El universo respiraba.
Cada aliento suyo era una aurora, cada silencio una eternidad suspendida entre mundos que aún no habían nacido.
Seren flotaba en medio del firmamento, con los pies descalzos sobre un camino hecho de constelaciones. El resplandor de las estrellas danzaba sobre su piel como fragmentos de cristal líquido, y sus ojos reflejaban el fulgor de miles de soles que jamás conocerían la oscuridad.
Ella era una Guardiana Estelar, hija del cielo y del juramento.
Nacida del primer amanecer, su destino era proteger la armonía de los mundos, tejer los hilos del destino, y jamás —jamás— descender a la tierra.
Pero incluso la luz puede sentir curiosidad por las sombras.
A veces, mientras cuidaba las sendas del cosmos, Seren miraba hacia abajo, hacia los reinos mortales donde las almas vivían, amaban, y morían bajo el mismo cielo que ella vigilaba.
Le fascinaban sus risas efímeras, sus lágrimas sinceras, la intensidad con la que amaban aunque el tiempo los devorara.
En el silencio del infinito, ella deseó… comprenderlos.
Aquella noche, el cielo se estremeció.
Una constelación —la de Elyar, el Guardián del Alba— comenzó a desvanecerse, devorada por una sombra que no pertenecía a ningún rincón del firmamento.

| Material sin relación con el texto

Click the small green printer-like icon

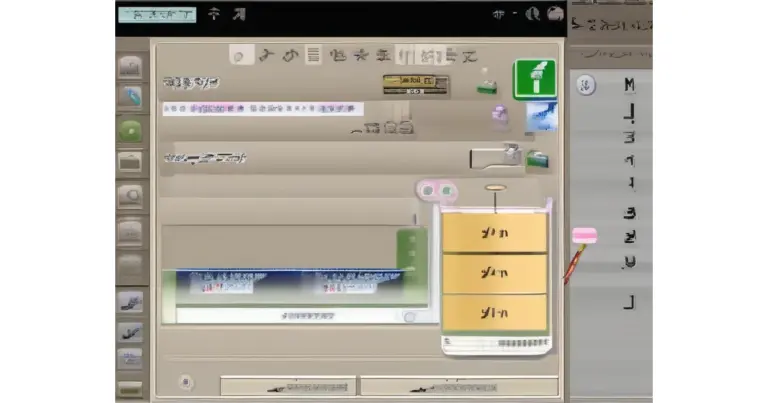click(x=487, y=85)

Los hilos del destino se quebraron, y un rugido atravesó los cielos como un grito antiguo.
Seren sintió miedo.
Las sombras no debían existir en el Reino de la Luz.
Y sin embargo, allí estaban: un recordatorio de que hasta la eternidad podía pudrirse desde dentro.
—Seren de Lirae —dijo una voz profunda, vibrando entre las estrellas.
Era Lorian, el Caído. El guardián que un día desafió las leyes y fue exiliado al vacío.
Su silueta emergió de la oscuridad, con alas desgarradas y ojos como eclipses.
—Sigues mirando hacia abajo, pequeña luz —susurró, acercándose—. ¿Cuánto tardarás en caer tú también?
Seren retrocedió, sintiendo el pulso de su corazón celestial temblar.
—No caeré. Mi deber es proteger.
—¿Proteger? —Lorian rió suavemente—. Entonces dime, ¿a quién salvarás cuando las estrellas comiencen a morir?
—…
—Míralos, Seren. Los mortales suplican bajo la guerra. El príncipe del Reino de Aeryon implora por su gente. ¿Acaso tu luz no nació para salvar?
Seren miró a través del velo, hacia el mundo de los humanos.
Vio una ciudad envuelta en fuego, un joven de mirada triste alzando su espada bajo la lluvia de ceniza.
Eidan Valorys.
Su nombre vibró en su alma como si lo hubiese conocido desde siempre.
Y en ese instante, el juramento se quebró.
La luz que debía mantenerse pura descendió.
Una estrella cayó del cielo, cruzando los reinos en un estallido de plata.
Los dioses temblaron, las sombras sonrieron…
Y el destino del cielo y la tierra cambió para siempre.
“Porque incluso una estrella puede amar.
Y cuando lo hace… arde hasta consumirse.”